Сошлись люди, сбежались соседи, кто не был у обедни, подняли девочку — через силу могла выговорить, что с нею сталось. Слушая ее, нехотя люди стали оглядываться на гребень, на село, да и дивуются: как так? не видать за горой церкви, куда она девалась? Вышли на гребень — нет деревни, нет ничем-ничего. Пар либо дым киселем стоит на том месте. Сдивовался народ, крестится, стоит и смотрит: что это будет?

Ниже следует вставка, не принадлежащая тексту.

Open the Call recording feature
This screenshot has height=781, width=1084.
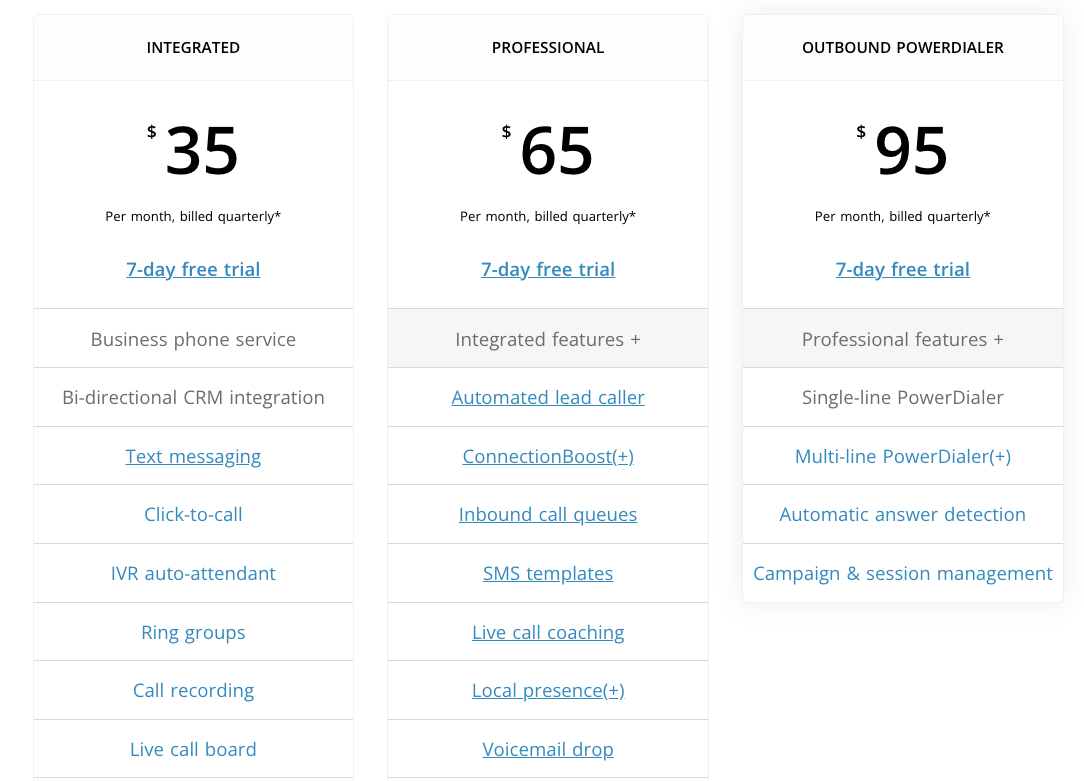(x=193, y=690)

Стал туман прочищаться, а посредине объявилась гора. Стоит, вот будто спокон веку, а ее не было прежде никогда. На горе сидит черный петух; он захлопал крыльями, прокричал трижды и пропал. Прочистился наконец туман: и места не знать, где деревня стояла, гора на этом месте, а вокруг горы кольцом разлилось озеро, а вокруг озера болото. Так они, мужики мои, поглядели, развели руками и пошли по домам.

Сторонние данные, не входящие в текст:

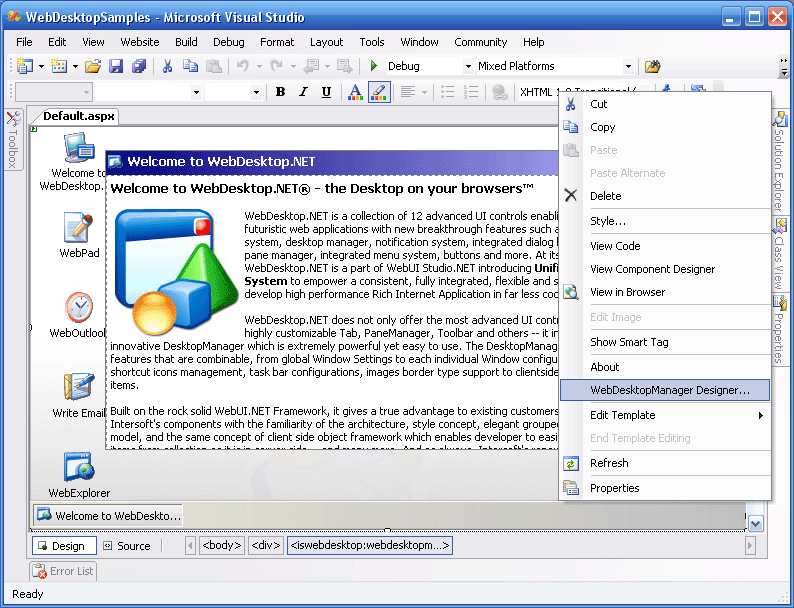
Task: Toggle Bold formatting
Action: (x=280, y=92)
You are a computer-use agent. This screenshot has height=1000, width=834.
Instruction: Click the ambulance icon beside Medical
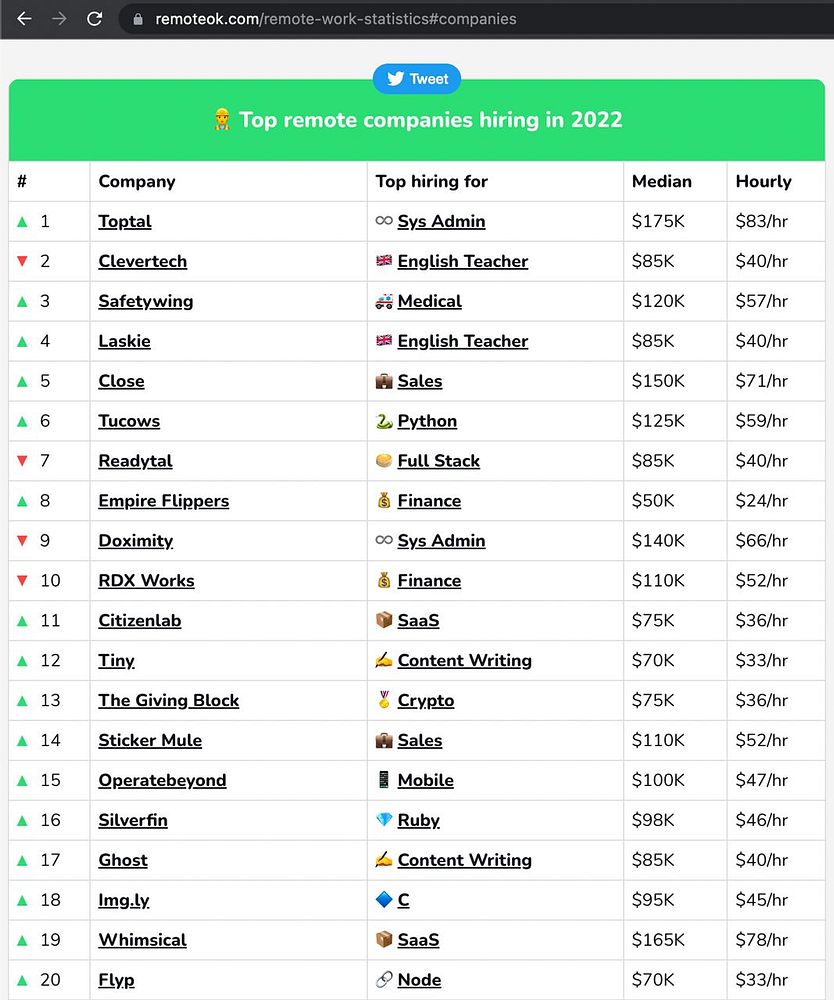(x=384, y=301)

Деревня пропала, а к горе и к озеру нет приступу: болото летом не пересыхает, зимою не замерзает. Петух по временам сидит на верхушке на горе, когда туман расстилается понизу, только молчит, не хлопает крыльями, не кричит. В праздники Господни в иную пору слышен звон колокола на озере: то ровно по покойнике перезванивают, то к обедне благовестят, а как зазвонят к достойной, то озеро и забушует, и забурлит… после опять все утихнет, будто ничего не бывало. Сказывают, что и колокол ину пору по ночам на берег выкатывается и опять уходит на дно; сказывают, будто вся гора на озере плавучая и что ветром подгоняет ее то ближе к одному берегу, то к другому; сказывают еще, будто раз как-то молитвами проходящего инока церковь стала было подыматься и крест уже выказался из воды, тогда петух опять появился на горе, а гора поплыла на то место, где выказался крест, и накрыла все… с тех пор никто более ни церкви, ни креста не видал; а только после сильной бури озеро выкидывает на берег, что выбьет водой из потонувшего села со дна озера: черепья, ночвы, деревянные ложки, берестянки, туески, обечайки. А изо всего села этого никто не спасся, ни одна душа, кроме этой девочки.